Hunting For Pimco's Future, Without an Allianz Global Investors Merger

News summary by MFWire's editors

M&A, quants, alts, and an Asian expansion might be in Pimco's [profile] near future, under a new CEO and a new boss at its parent company Allianz. But that new boss insists that Pimco and its sister asset manager will remain distinct.

Jackie Hunt
Allianz
Head of Asset Management and U.S. Life Insurance
Jackie Hunt, head of asset management and U.S. life insurance for Munich, Germany-based multinational Allianz, likes the new Pimco CEO Manny Roman for, as Bloomberg tells it, four key things: "that he brings expertise in quantitative investing, machine learning, dealmaking, and managing a complex company." Last summer Hunt praised Roman as "subtle and discreet".

Given that Roman hails from hedge fund giant the Man Group, alternatives could be another logical area of expansion for Pimco in the Hunt-Roman era. And one unnamed source tells Bloomberg that Roman has his sights set on a Chinese expansion, too.

Bloomberg also wonders if Allianz wants to merge Pimco with its sibling, Allianz Global Investors [profile]. Yet Hunt insists that "Pimco is the exact opposite" of Frankfurt, Germany-based AGI's multi-boutique approach.

## SUPPLIED MATERIAL
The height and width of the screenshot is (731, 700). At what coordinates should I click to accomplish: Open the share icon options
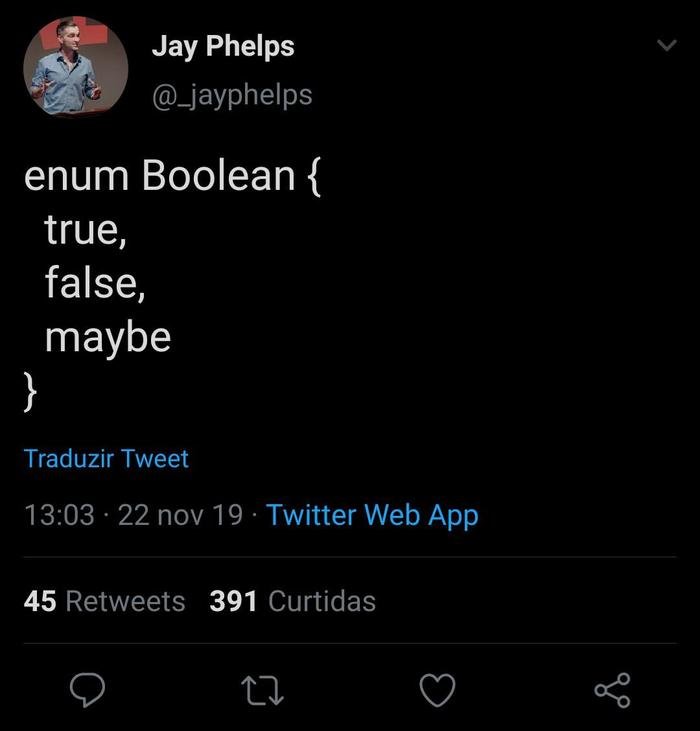pyautogui.click(x=612, y=689)
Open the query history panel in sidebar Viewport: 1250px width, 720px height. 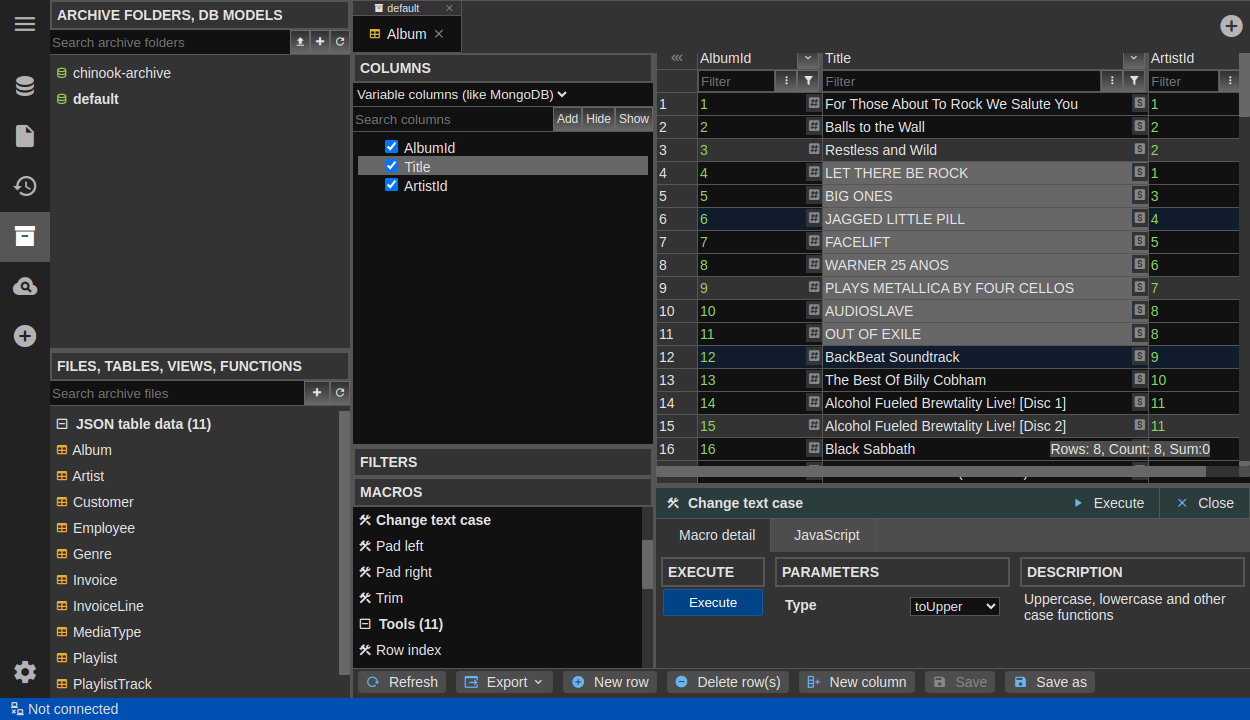[24, 185]
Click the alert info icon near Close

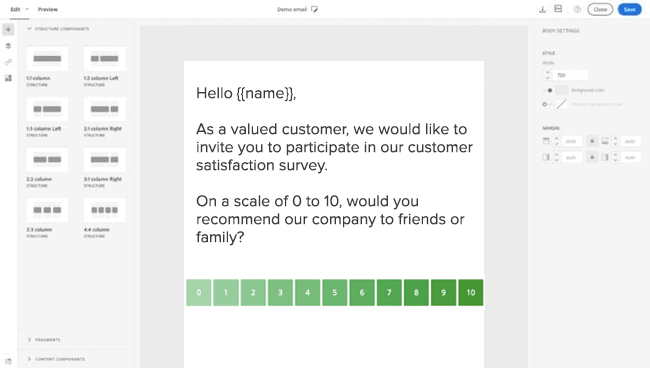pyautogui.click(x=577, y=9)
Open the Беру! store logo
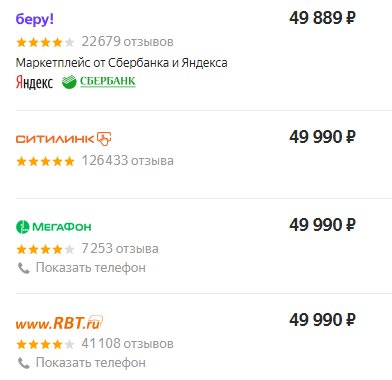Viewport: 392px width, 380px height. (x=35, y=20)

## PROBLEMS
a – Copy out the entire text on Pimco's future, word for word.
b – In the records, edit the lines running from the line with "Click the alert info icon near Close" through the end of the records, replacing "store logo" with "shop logo" and leaving everything else unchanged. Give only those lines, and leave the pictures out.

## RESPONSES BY TASK
a –
Hunting For Pimco's Future, Without an Allianz Global Investors Merger

News summary by MFWire's editors

M&A, quants, alts, and an Asian expansion might be in Pimco's [profile] near future, under a new CEO and a new boss at its parent company Allianz. But that new boss insists that Pimco and its sister asset manager will remain distinct.

Jackie Hunt
Allianz
Head of Asset Management and U.S. Life Insurance
Jackie Hunt, head of asset management and U.S. life insurance for Munich, Germany-based multinational Allianz, likes the new Pimco CEO Manny Roman for, as Bloomberg tells it, four key things: "that he brings expertise in quantitative investing, machine learning, dealmaking, and managing a complex company." Last summer Hunt praised Roman as "subtle and discreet".

Given that Roman hails from hedge fund giant the Man Group, alternatives could be another logical area of expansion for Pimco in the Hunt-Roman era. And one unnamed source tells Bloomberg that Roman has his sights set on a Chinese expansion, too.

Bloomberg also wonders if Allianz wants to merge Pimco with its sibling, Allianz Global Investors [profile]. Yet Hunt insists that "Pimco is the exact opposite" of Frankfurt, Germany-based AGI's multi-boutique approach.

b –
Click the alert info icon near Close

pyautogui.click(x=577, y=9)
Open the Беру! shop logo
Viewport: 392px width, 380px height. (x=35, y=20)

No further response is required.